Le euroimbecillagini delle imprese, già si pappano 30 miliardi ogni anni tra agevolazioni, sconti e abbuoni ma il loro appetito è insaziabile, non possono sopportare redditi per alleviare chi non lavora

Le imprese in piazza

La mobilitazione per la Tav sarà l’occasione per rilanciare in senso lato l’esigenza di fare investimenti strutturali di medio-lungo termine sulle opere pubbliche.

di SANDRO NERI
Ultimo aggiornamento il 2 dicembre 2018 alle 08:49

Mialno, 2 dicembre 2018 - Non mettono in discussione lo sforamento del rapporto deficit-Pil e neppure il fatto che costituisca un dogma intangibile dell’Unione Europea. Ma fanno notare che se l’azzardo fosse stato destinato a investimenti strutturali piuttosto che a spese di cassa, la stessa Commissione Europea non avrebbe avuto motivi di contestazione e la frizione diplomatica avviata con Bruxelles, con i mercati finanziari e con le agenzie di rating, non sarebbe nata. Le associazioni di impresa che domani si incontrano a Torino per perorare la realizzazione della Tav, collegamento ferroviario merci veloce e sicuro tra il nostro Paese e la Francia, facente parte di una rete di collegamenti che altrimenti ci escluderebbe dal contesto dei trasporti di beni europeo, sono convinte che l’Italia non possa e non debba rinunciare a completare l’opera già avviata e finanziata. Confindustria e Confcommercio, Unione Artigiani e Cna, Confcooperative e Confagricoltura, Confapi e Ance, metteranno assieme più di 1.500 imprenditori per sostenere a gran voce l’esecuzione dei lavori per l’alta velocità Torino-Lione

Non solo: la mobilitazione per la Tav sarà l’occasione per rilanciare in senso lato l’esigenza di fare investimenti strutturali di medio-lungo termine sulle opere pubbliche. La contestazione che viene mossa al governo e alla sua impostazione della manovra di bilancio è chiara: piuttosto che percorrere la via degli investimenti strutturali si è scelto di proseguire su quella battuta da decenni da tutti i governi che si sono succeduti, optando pervicacemente per spese di cassa improduttive. Non a caso, gli 80 euro in busta paga voluti dell’esecutivo Renzi, contestatissimi da pentastellati e leghisti, sono stati puntualmente confermati.

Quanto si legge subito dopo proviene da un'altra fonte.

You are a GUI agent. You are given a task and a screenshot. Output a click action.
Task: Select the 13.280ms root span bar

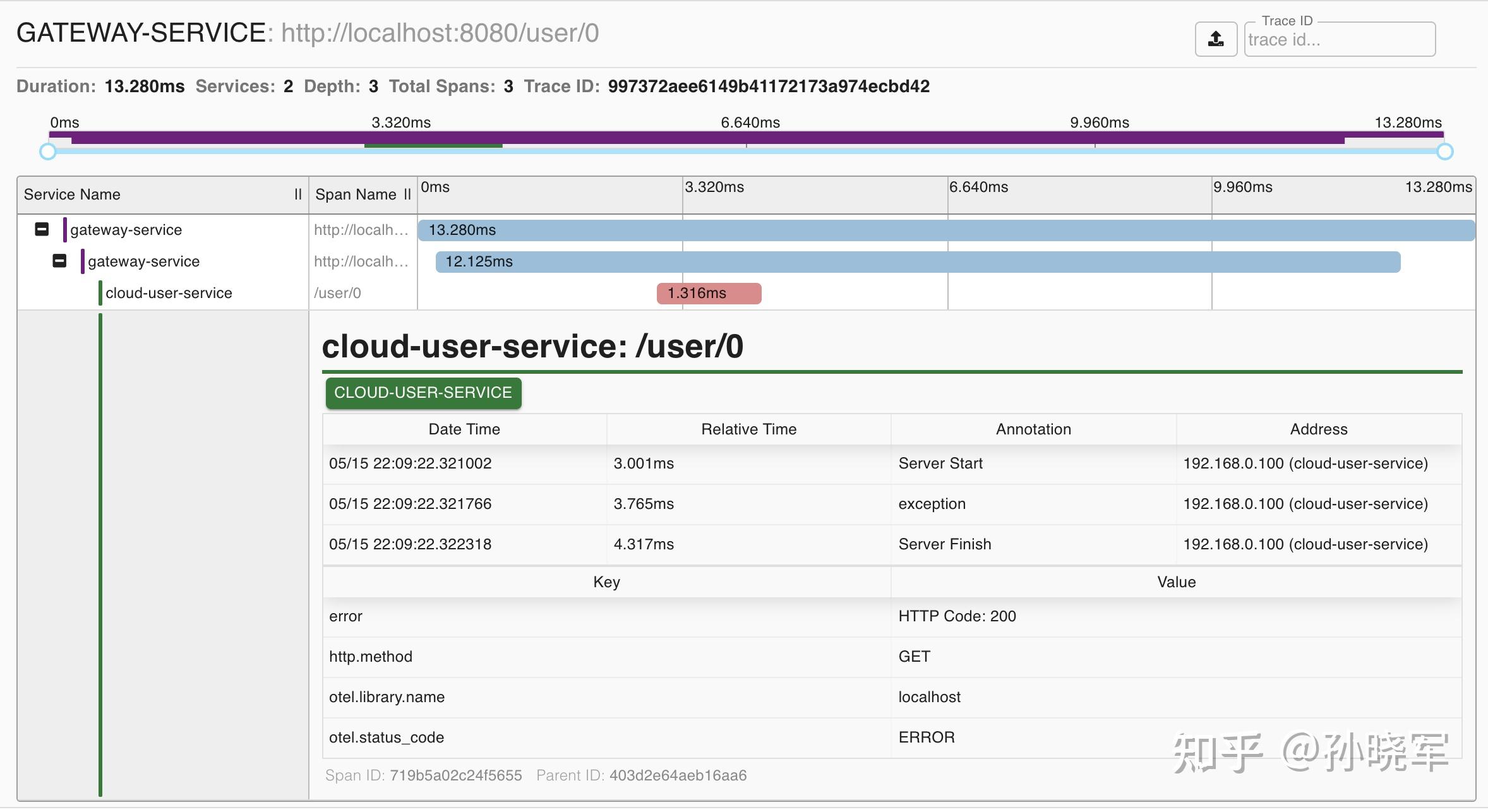pyautogui.click(x=947, y=230)
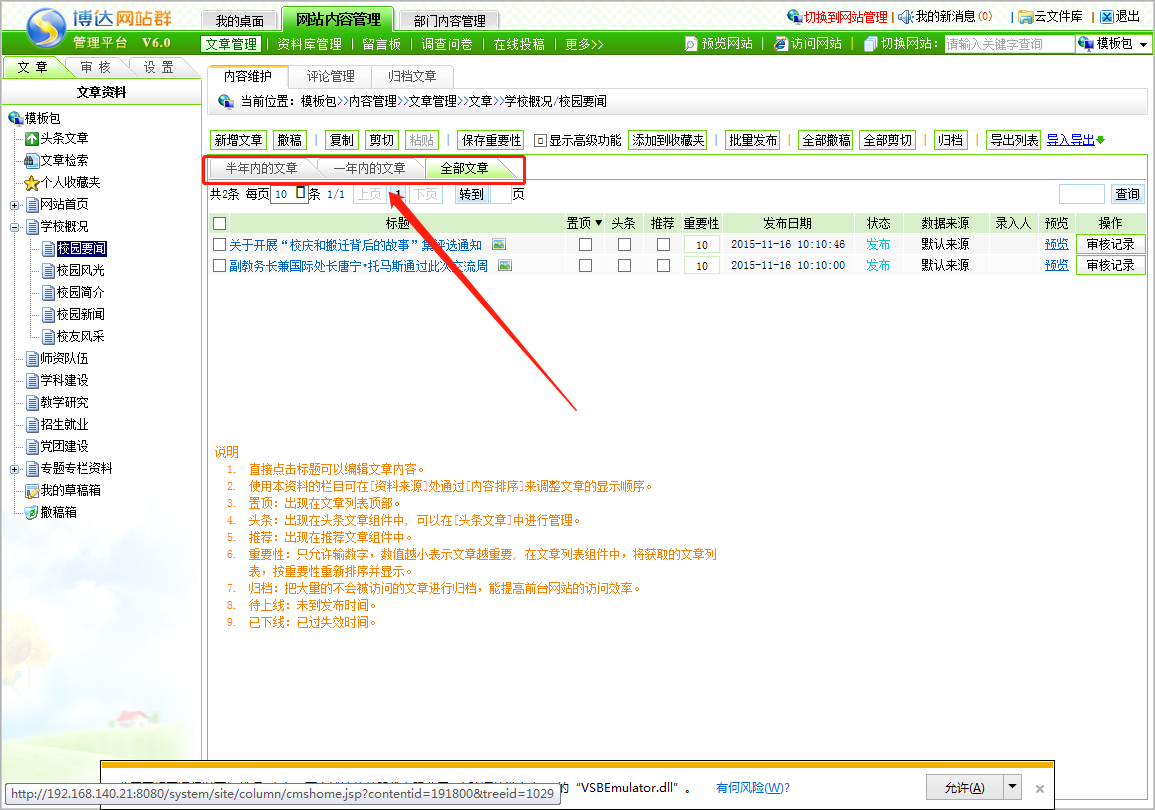
Task: Click the 撤稿箱 recycle bin icon
Action: 31,513
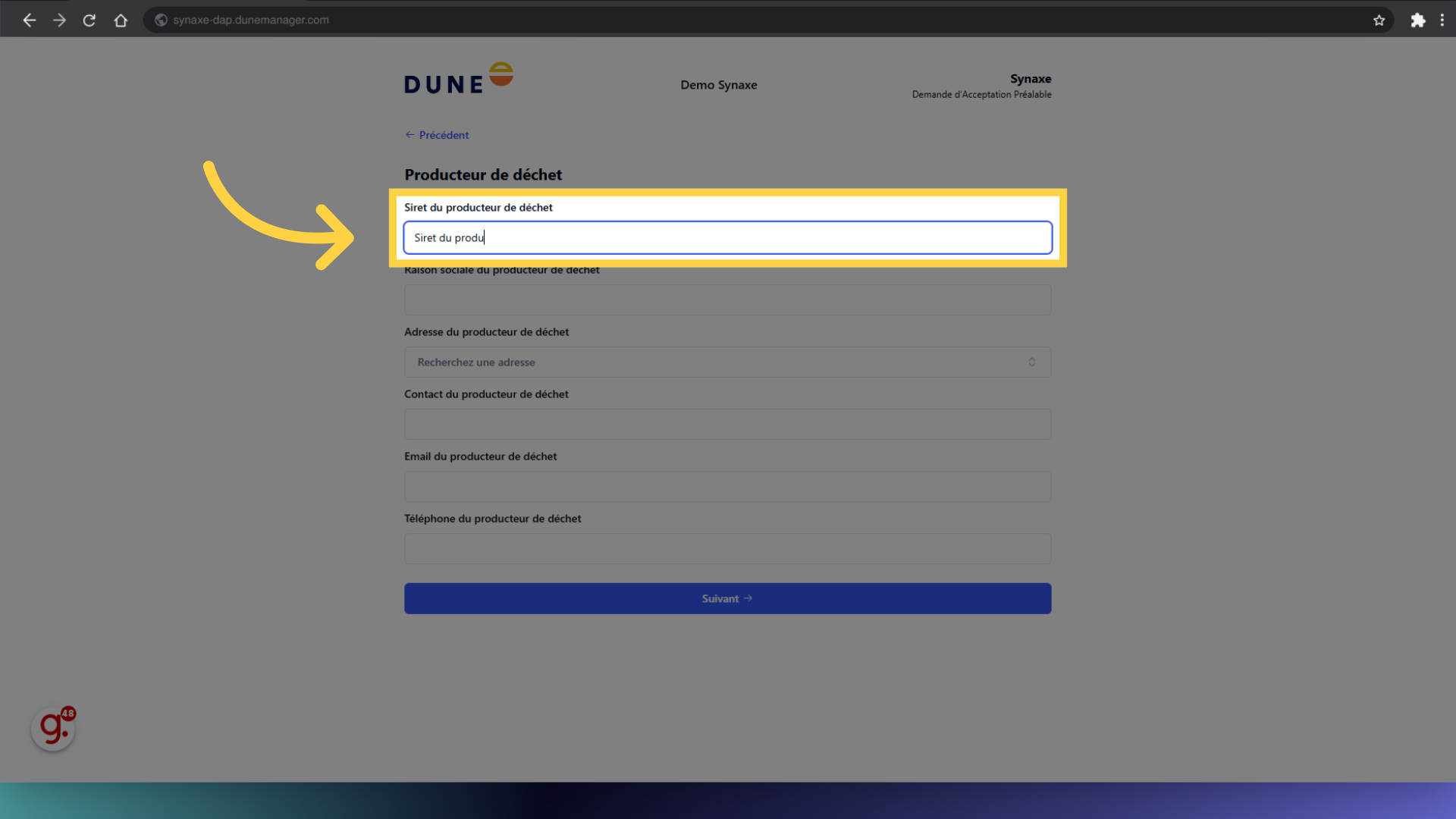Go to the browser home page
This screenshot has width=1456, height=819.
[x=121, y=20]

Il reddito di cittadinanza, a parere unanime delle imprese, costituirà un esborso crescente per le finanze statali, non garantirà affatto l’aumento dell’occupazione, anzi potrebbe favorire l’espansione della piaga assistenzialista e, in parallelo, di quella del lavoro nero. Meglio sarebbe stato responsabilizzare e sostenere direttamente le aziende con misure di incentivo ad assunzioni e stabilizzazioni. Il caso del ponte Morandi di Genova è eloquente. Il viadotto crollato era un tratto senza alternative per il transito autostradale, tanto che la tragedia di agosto, oltre sulle 43 vittime e sulle loro famiglie, sta pesando enormemente sull’economia genovese, ligure, italiana. Il parallelo con la Tav viene naturale. Oggi il collegamento ferroviario per le merci tra Italia e Francia è garantito dal traforo del Frejus, aperto al traffico nel 1871, e giudicato ormai obsoleto e pericoloso. Una alternativa valida non c’è; da qui l’idea di realizzare un nuovo collegamento. Ultimare l’opera - finanziata al 50 per cento dall’Ue, per il 25 dalla Francia e per il 25 dall’Italia - costerebbe la metà di quanto invece dovremmo pagare per non farla. Superare posizioni meramente ideologiche guardando alle reali necessità del Paese è un imperativo che non possiamo più permetterci di sottovalutare.